Like many other court watchers and lawyers, I’ve been waiting to see who Obama would nominate to the federal bench. Well the waiting is now over. This week Obama made his first judicial nomination to the federal court of appeals for the Seventh Circuit (which covers federal appeals from Indiana, Wisconsin, and Illinois).
Obama picked a federal trial court judge named David Hamilton, a 15 year trial judge appointed to the federal bench in Indiana by President Clinton. Both the Democrat and Republican Senators from Indiana support Hamilton’s appointment to the Seventh Circuit, but some conservative groups have already expressed their dislike for Hamilton because he believes in the constitution formerly represented the ACLU.
It is interesting how certain Republicans and conservative groups are already whining about Obama’s first appointment and calling for more “bipartisanship” in judicial appointments. You know, the kind of bipartisanship that Bush completely ignored when he stacked the federal courts full of conservative idealogues (please don’t ask me for a list of their names– although many of us who practice in federal court know them well).
It is unfortunate that most people do not know what happens in the federal courts. They hear only about big-ticket issues like abortion, gun control, and gay rights. But what about the thousands of civil rights lawsuits against corrupt police officers and other corrupt law enforcement personnel? Many of those cases go unnoticed. In those cases is where the idealogues control the federal courts.
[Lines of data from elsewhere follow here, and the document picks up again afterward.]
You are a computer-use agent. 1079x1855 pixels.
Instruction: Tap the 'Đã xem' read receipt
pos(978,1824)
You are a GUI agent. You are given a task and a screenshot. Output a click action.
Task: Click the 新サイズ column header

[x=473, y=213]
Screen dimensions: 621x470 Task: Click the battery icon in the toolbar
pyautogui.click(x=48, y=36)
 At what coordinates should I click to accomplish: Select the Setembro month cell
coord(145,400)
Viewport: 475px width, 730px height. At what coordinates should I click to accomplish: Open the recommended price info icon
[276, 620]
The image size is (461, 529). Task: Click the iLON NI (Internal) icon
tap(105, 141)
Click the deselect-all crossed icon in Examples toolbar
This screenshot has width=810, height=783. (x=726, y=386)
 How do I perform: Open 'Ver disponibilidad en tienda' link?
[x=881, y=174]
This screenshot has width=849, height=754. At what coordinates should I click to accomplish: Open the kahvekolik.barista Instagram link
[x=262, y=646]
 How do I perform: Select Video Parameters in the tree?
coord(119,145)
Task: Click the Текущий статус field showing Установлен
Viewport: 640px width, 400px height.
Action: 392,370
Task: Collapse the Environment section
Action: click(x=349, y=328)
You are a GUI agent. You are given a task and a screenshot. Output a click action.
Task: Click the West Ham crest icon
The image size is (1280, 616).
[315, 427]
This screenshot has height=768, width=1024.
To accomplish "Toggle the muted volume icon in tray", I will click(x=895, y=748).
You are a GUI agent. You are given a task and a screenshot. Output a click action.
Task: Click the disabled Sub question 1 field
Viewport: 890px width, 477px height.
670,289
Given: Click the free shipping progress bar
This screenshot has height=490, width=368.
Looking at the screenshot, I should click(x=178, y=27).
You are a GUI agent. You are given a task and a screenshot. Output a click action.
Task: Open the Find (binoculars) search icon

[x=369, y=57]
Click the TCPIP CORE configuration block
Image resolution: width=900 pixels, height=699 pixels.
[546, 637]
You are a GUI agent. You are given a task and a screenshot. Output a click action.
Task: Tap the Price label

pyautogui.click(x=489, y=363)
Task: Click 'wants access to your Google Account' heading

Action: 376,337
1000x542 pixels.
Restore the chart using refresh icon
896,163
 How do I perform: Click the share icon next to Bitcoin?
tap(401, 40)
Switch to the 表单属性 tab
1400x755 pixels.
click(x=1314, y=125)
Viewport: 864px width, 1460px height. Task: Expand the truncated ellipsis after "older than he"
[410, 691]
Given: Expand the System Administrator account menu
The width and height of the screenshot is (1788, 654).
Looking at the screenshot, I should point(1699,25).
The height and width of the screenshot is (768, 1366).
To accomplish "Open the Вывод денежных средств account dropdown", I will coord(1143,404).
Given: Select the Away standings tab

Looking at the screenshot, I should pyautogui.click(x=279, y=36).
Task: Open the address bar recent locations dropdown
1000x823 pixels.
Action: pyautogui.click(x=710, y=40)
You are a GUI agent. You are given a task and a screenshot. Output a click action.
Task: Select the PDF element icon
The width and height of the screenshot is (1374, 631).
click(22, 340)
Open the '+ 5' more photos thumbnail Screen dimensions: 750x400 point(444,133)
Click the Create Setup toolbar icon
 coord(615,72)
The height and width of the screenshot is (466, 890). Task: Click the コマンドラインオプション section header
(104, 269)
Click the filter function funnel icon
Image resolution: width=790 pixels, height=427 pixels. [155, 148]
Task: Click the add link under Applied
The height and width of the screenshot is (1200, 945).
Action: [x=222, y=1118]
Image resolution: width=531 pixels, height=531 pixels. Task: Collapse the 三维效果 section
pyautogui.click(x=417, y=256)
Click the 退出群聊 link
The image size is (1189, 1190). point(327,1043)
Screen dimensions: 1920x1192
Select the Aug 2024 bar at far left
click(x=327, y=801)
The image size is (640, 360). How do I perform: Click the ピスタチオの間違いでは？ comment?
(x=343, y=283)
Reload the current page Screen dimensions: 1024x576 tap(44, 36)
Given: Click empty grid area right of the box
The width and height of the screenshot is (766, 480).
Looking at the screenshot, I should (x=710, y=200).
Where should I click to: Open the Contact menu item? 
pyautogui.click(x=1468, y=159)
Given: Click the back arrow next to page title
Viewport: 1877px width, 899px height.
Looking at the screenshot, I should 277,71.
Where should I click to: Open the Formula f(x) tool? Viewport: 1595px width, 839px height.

Washington Post Staff Writer Jeffrey Smith recently wrote an expose about Bush’s picks to the federal courts and how his judges have locked up (pun intended) the federal courts of appeals to follow their philosophies. Smith is correct when he writes that:
Although the impact of Bush’s judicial appointments is most often noticed at the Supreme Court, it has played out much more frequently and more importantly here and in the nation’s 12 other appellate courts, where his appointees and their liberal counterparts are waging often-bitter ideological battles. After Bush’s eight years in office, Republican-appointed majorities firmly control the outcomes in 10 of these courts, compared with seven after President Bill Clinton’s tenure. They also now share equal representation with Democratic appointees on two additional courts.
Although exceptions exist, of course, independent legal scholars say Bush’s picks in particular have been more likely than Democratic appointees to uphold the positions of police and prosecutors, and less likely to alter verdicts because of procedural and legal mistakes in handling defendants.
So now that Bush has stacked the federal courts with his judicial picks naturally conservative groups and GOP Senators want Obama to play partisan with his judicial nominees. In any event, Obama’s first nominee, David Hamilton, seems to enjoy bipartisan support from his home state senators and should be confirmed.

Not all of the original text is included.